Isn't it a bit too early for nuTrek literature? I mean, with 4 novels for 2010, and possibly another 4 to 8 novels before the next movie is released, won't you risk that most of the stories and character developments will be rendered pointless by the next movie, and/or risk to take a good story idea away from the next movie? How do you know what you can write and what you can't?
What you're describing is the way tie-ins have always worked, and it's never stopped them from being published before. The first TOS tie-in comics were out within a year of the show's premiere and were wildly inconsistent with the show. The first tie-in novels to TNG, DS9, VGR, and ENT came out within a year of their premieres, sometimes sooner, and were often written before the shows were even filmed, based solely on writers' bibles and scripts. If anything, these Abramsverse novels are coming out comparatively late in the game.
And yes, contradiction is always a risk. Many, many Trek novels and comics published over the past 40 years have been contradicted by later episodes and films. Sometimes they've been contradicted by episodes that aired before they even came out. That's just a hazard of the genre.
But then, it's a hazard of science fiction in general, except there the stories are contradicted by real scientific discoveries or historical events -- again, sometimes before the stories are even published. It's the nature of any speculative literature -- in this case, speculating about the experiences the movie's characters might have after the movie -- that it runs the risk of being invalidated by later developments. But that doesn't keep us from writing it, and it shouldn't. The goal isn't to be "right." The goal is to tell entertaining, thought-provoking stories.

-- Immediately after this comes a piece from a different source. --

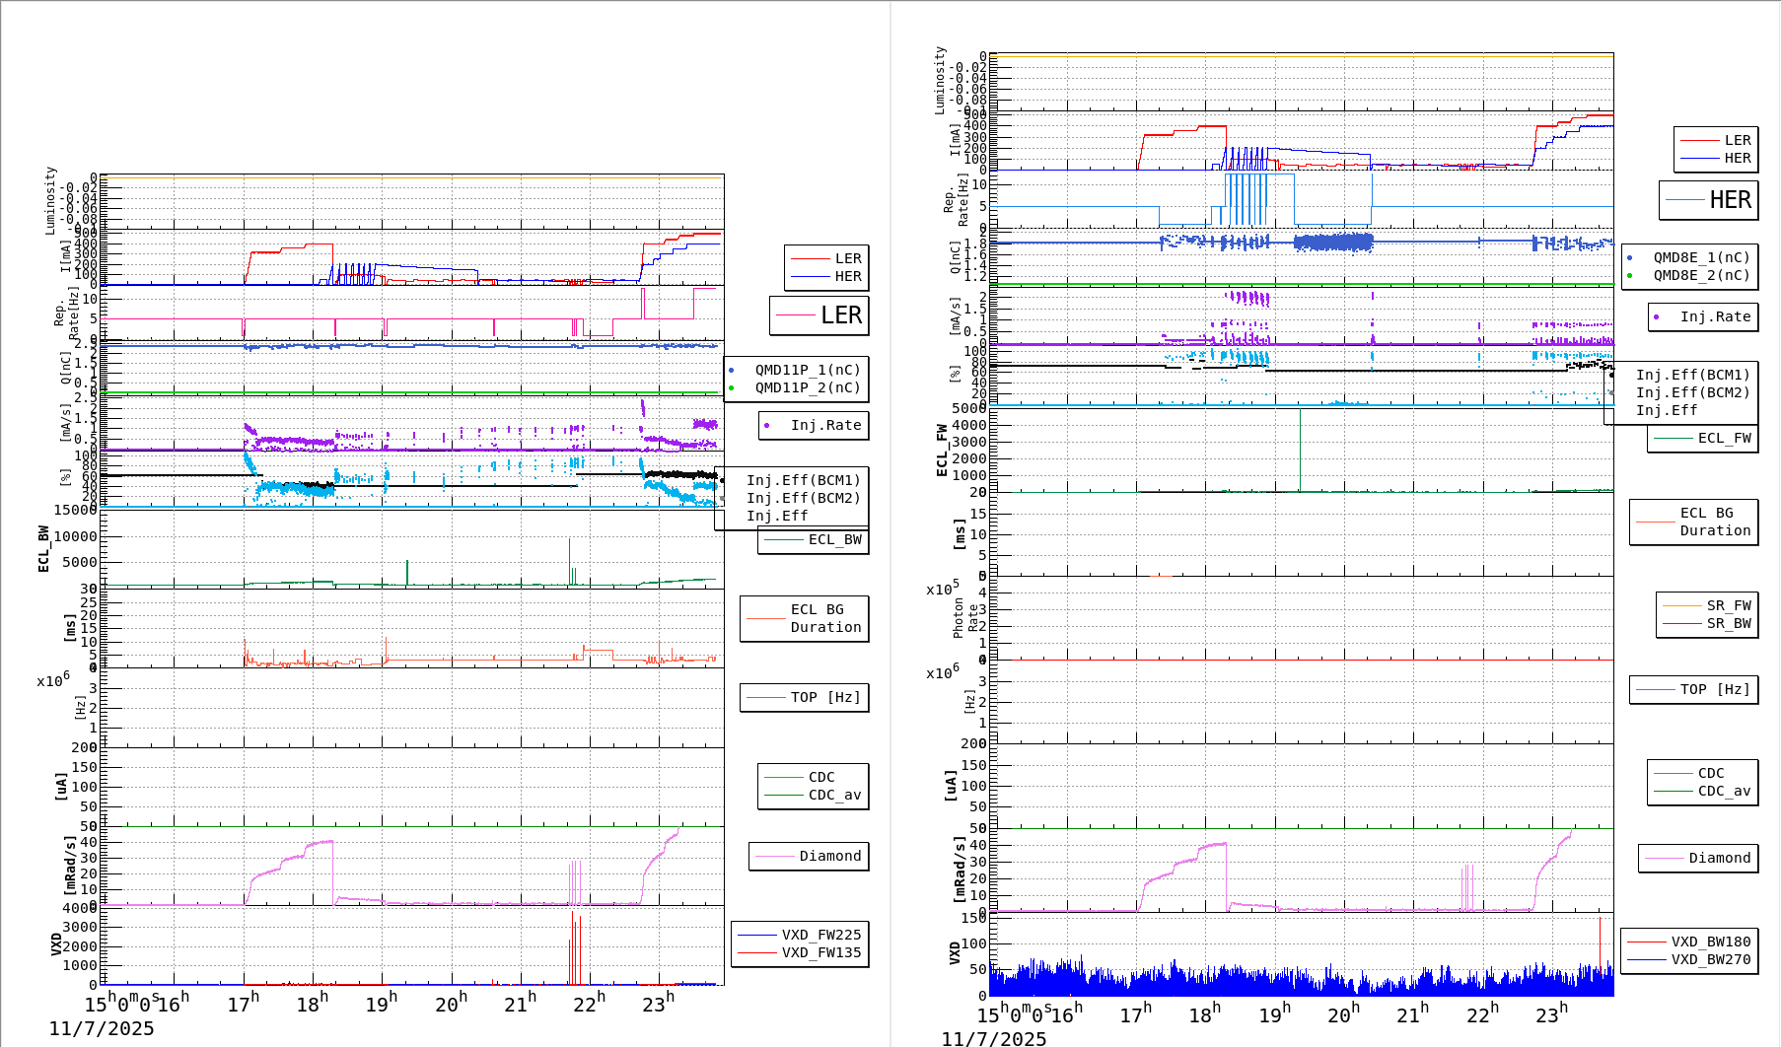The width and height of the screenshot is (1781, 1047).
Task: Click Inj.Eff(BCM1) in the left legend
Action: [803, 480]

All we can do is try to minimize the risk of contradiction by telling self-contained stories that don't change the characters or the status quo or lock down too much about the broader universe. In other words, to do it the way tie-ins to ongoing series have always been done. And if we get contradicted anyway, well, we'll be in good company, because plenty of terrific works of Trek fiction have been contradicted by later productions. If the story's genuinely good and enjoyable, then it should still be enjoyable whether it's consistent with the next movie or not.
Besides, the movie's in an alternate timeline anyway, right? So who's to say that timeline couldn't split into further alternate timelines?
Or will the scriptwriters consider the books and don't contradict them, in order to keep them interesting for people who are supposed to get interested in the tie-in literature by watching the movies?
Absolutely not. Less than two percent of the moviegoing audience will ever read the books, so it wouldn't be worth it for the filmmakers to limit themselves like that. Besides, it would be the tail wagging the dog. It's their series. They're the ones in charge of
Star Trek now, and
Star Trek is a film and television franchise. The books are merely derivative works following their lead, a very minor sidebar of the franchise. It's not our place to set the filmmakers' agenda for them. We're just borrowing their toys, handling them delicately, and putting them back in the box when we're done playing with them.